Restate the following entries exactly. Keep the pictures out.

> Screenshot grounding data:
---------------

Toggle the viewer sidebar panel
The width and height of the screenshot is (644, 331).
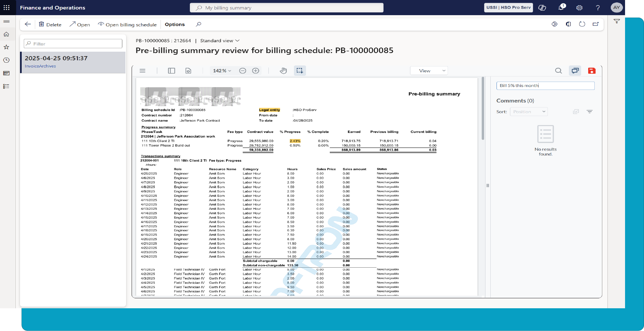[x=172, y=71]
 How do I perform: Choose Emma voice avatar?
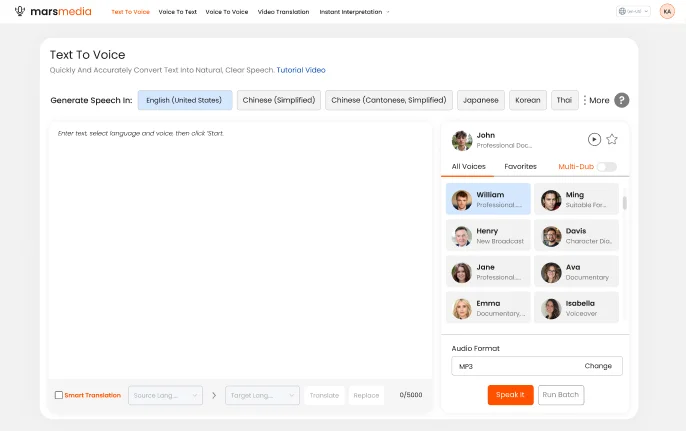pyautogui.click(x=461, y=309)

---------------

> Your response:
Toggle the viewer sidebar panel
The width and height of the screenshot is (644, 331).
[x=172, y=71]
 How do I perform: Choose Emma voice avatar?
pyautogui.click(x=461, y=309)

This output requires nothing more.